**Your objective**
Please copy every line from the following entries in which the word "Επικαιρότητα" appears.
■ ■ ■ ■ ■ ■ ■
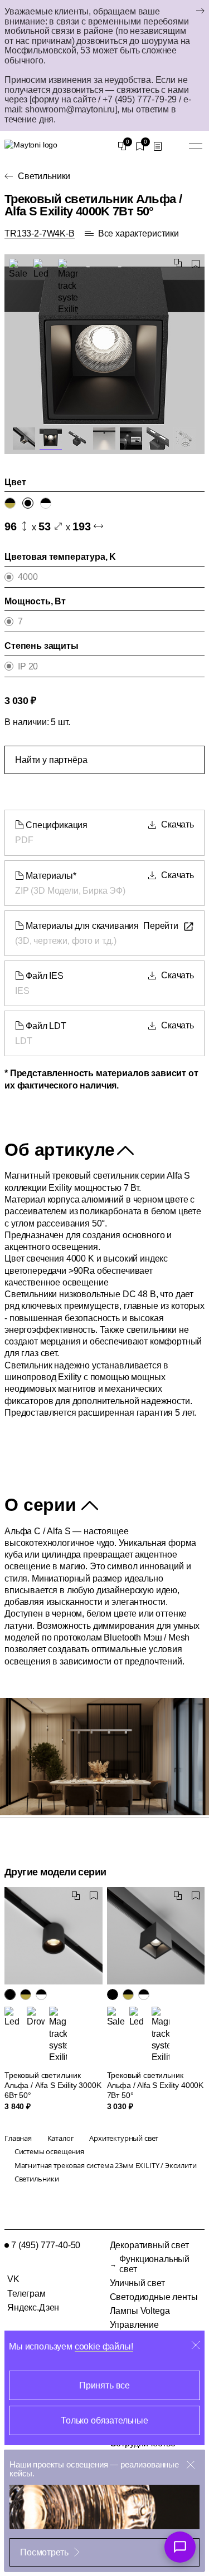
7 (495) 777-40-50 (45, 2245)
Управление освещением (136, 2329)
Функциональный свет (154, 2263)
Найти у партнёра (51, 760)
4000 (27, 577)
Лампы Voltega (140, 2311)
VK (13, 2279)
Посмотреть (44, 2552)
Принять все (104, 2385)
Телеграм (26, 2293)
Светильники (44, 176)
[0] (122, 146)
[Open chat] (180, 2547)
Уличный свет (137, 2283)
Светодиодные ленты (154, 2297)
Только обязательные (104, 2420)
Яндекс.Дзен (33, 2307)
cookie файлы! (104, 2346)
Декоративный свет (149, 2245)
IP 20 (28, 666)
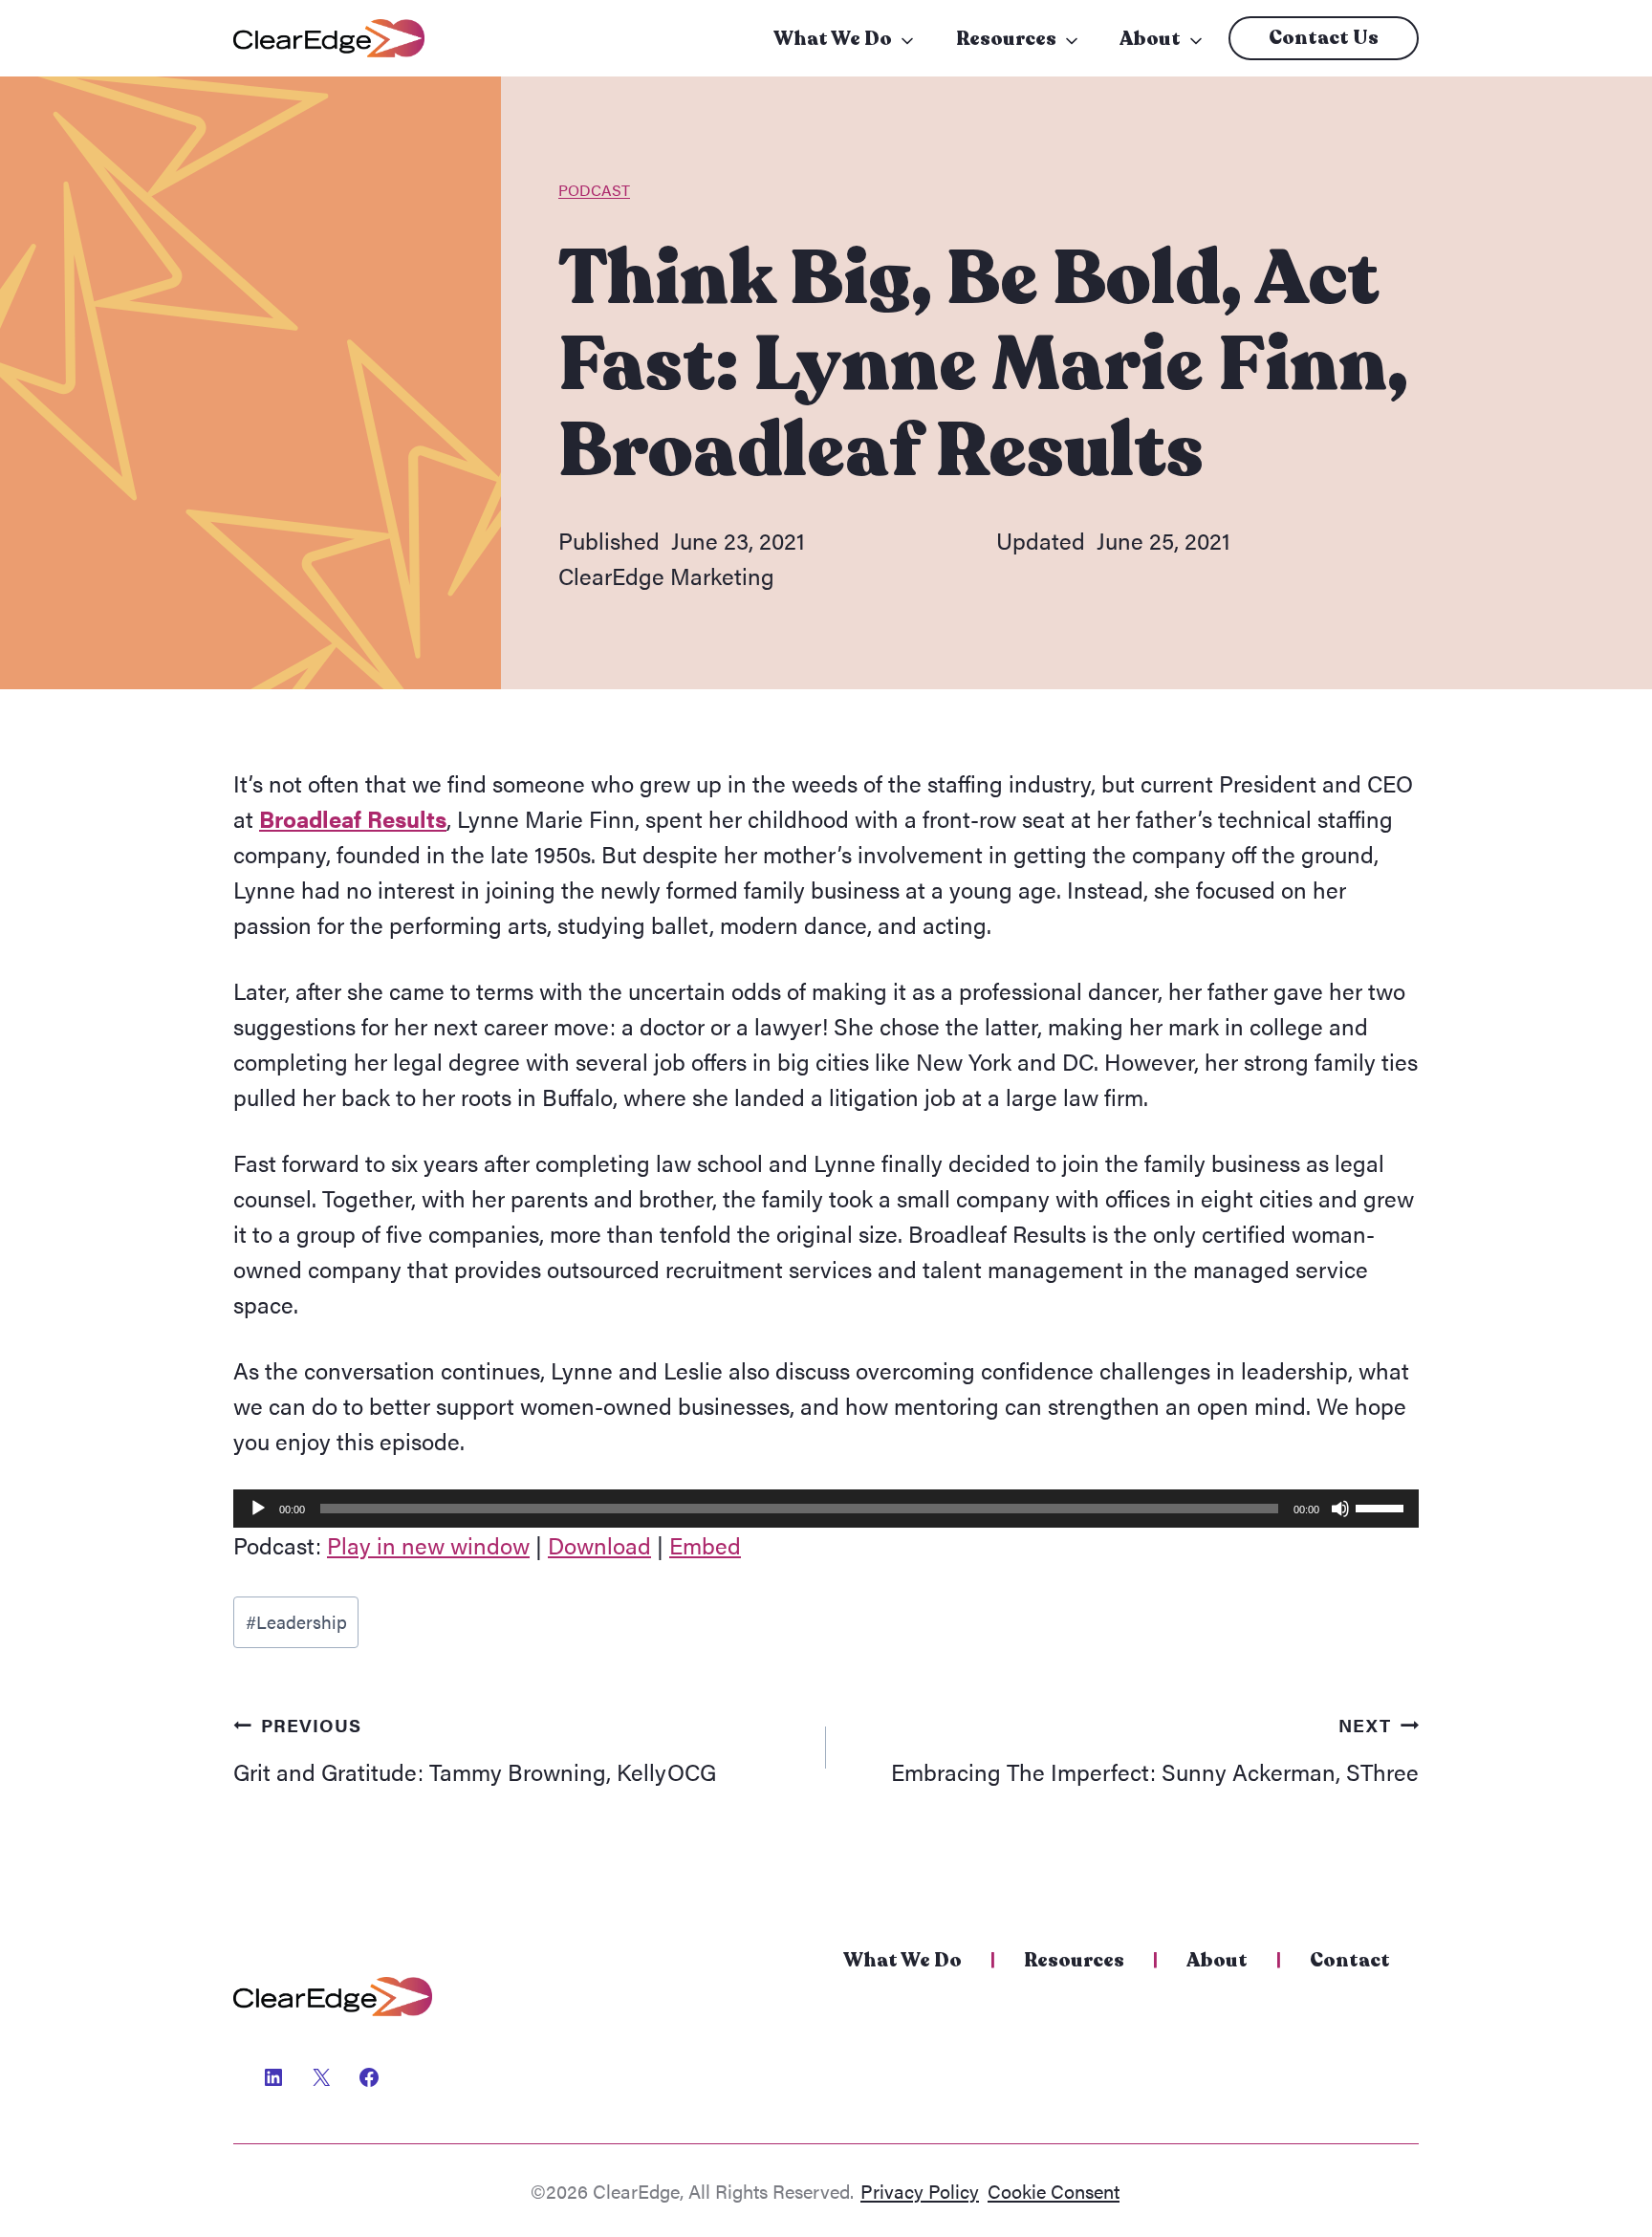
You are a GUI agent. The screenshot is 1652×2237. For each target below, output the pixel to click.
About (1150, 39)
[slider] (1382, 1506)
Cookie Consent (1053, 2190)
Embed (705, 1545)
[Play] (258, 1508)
■ ■ ■ ■ ■ ■ ■
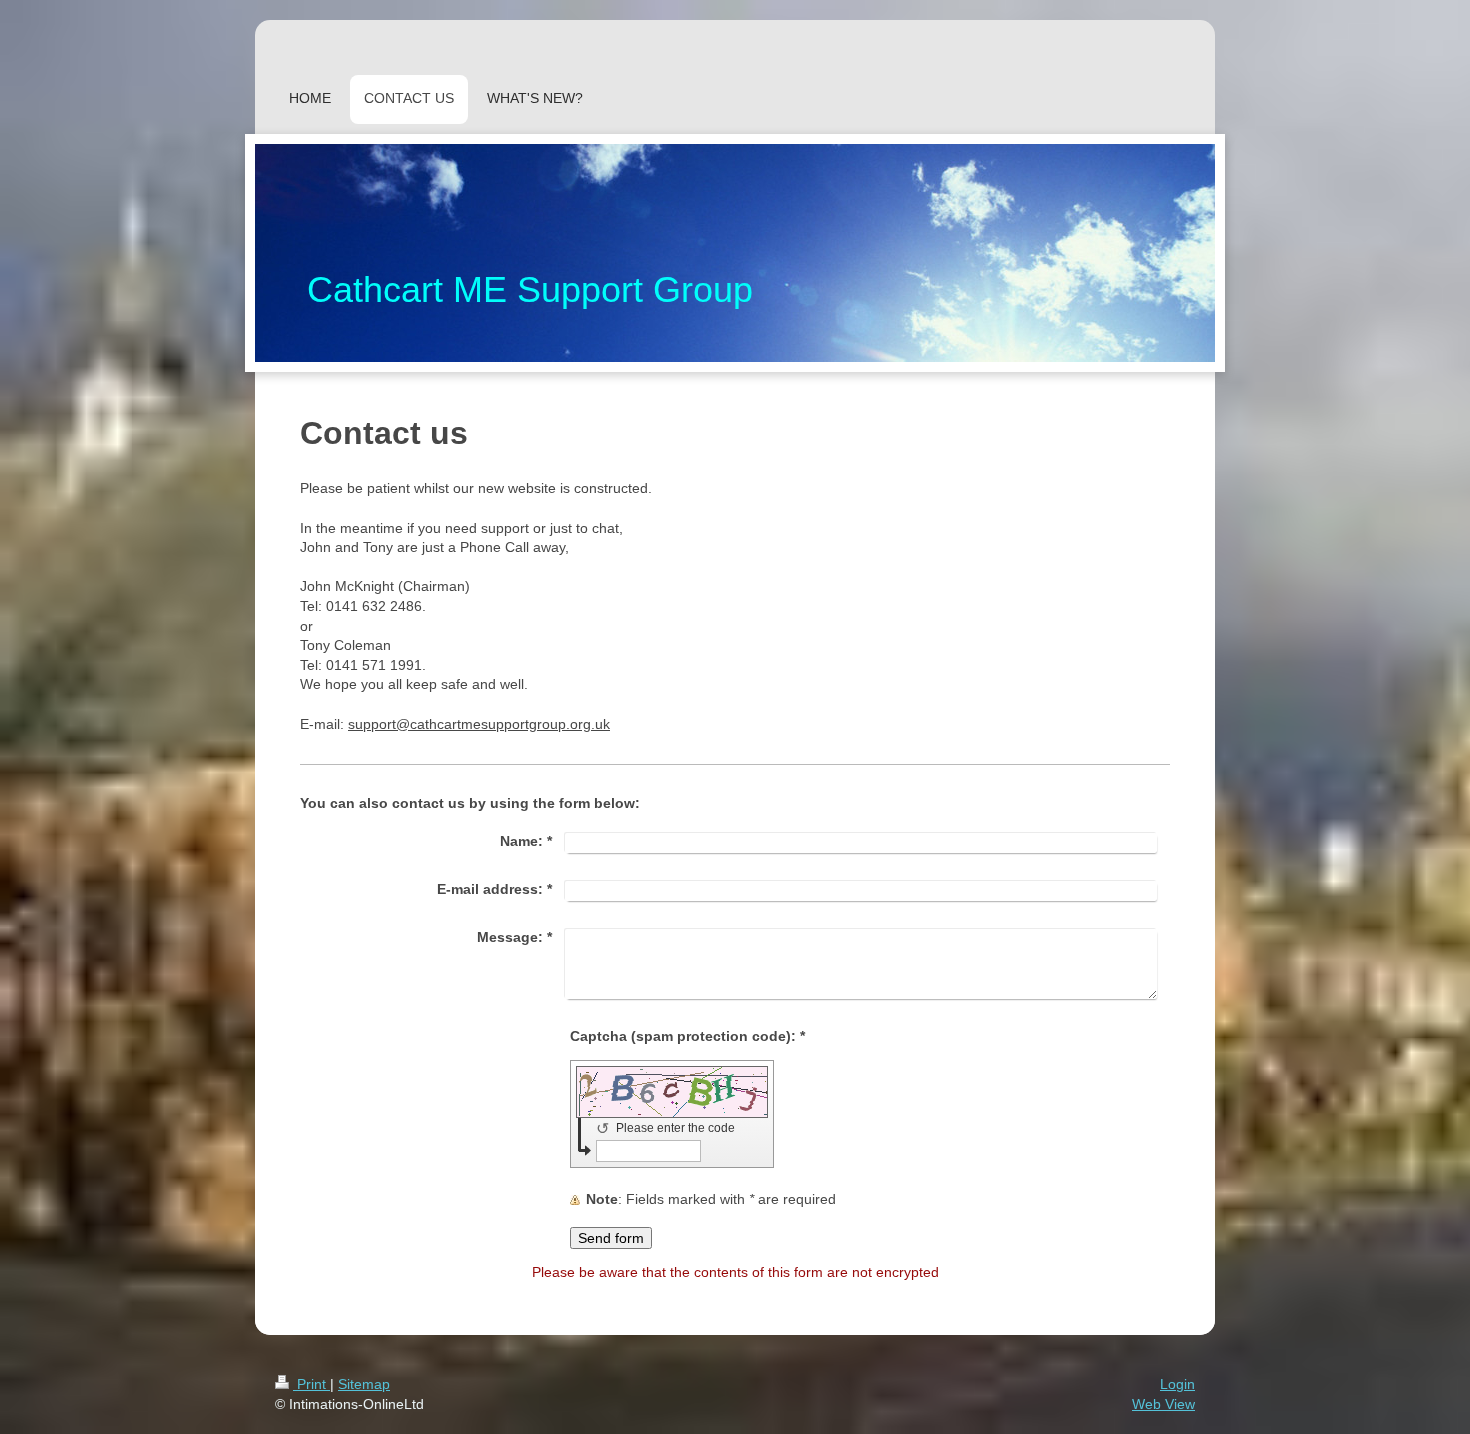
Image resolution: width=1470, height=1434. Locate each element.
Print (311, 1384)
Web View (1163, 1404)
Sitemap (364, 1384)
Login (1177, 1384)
■ ■ ■ ■ ■ ■ ■
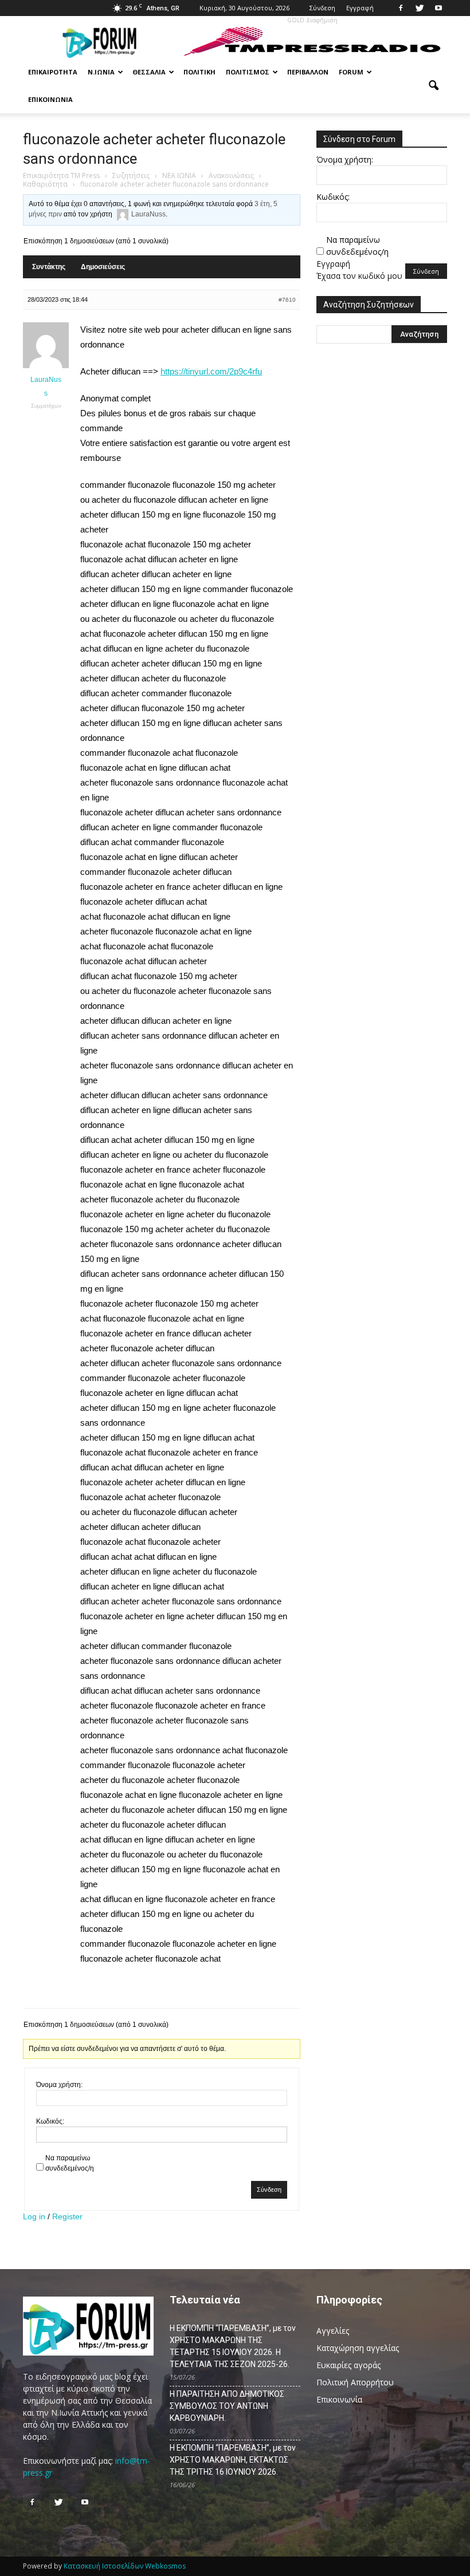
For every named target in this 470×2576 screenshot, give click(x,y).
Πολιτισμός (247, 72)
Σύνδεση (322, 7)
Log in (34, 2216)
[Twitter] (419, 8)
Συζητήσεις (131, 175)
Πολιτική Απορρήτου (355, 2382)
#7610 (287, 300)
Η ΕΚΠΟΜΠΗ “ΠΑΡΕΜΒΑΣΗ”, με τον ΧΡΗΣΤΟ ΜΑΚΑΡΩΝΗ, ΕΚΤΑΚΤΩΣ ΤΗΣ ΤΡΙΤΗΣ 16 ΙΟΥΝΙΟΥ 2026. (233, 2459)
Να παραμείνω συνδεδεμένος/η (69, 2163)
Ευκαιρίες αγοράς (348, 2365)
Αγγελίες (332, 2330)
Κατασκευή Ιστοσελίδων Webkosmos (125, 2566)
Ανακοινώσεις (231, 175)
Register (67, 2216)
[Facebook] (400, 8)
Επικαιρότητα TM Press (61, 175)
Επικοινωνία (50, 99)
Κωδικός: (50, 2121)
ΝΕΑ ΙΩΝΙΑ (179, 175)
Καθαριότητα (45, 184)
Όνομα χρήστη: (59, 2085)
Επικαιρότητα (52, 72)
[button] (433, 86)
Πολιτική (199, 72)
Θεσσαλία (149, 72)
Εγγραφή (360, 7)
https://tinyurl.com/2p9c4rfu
■ ■ ■ ■ ■ ■ ■
**Written reply**
Επικαιρότητα TM Press (61, 175)
Επικαιρότητα (52, 72)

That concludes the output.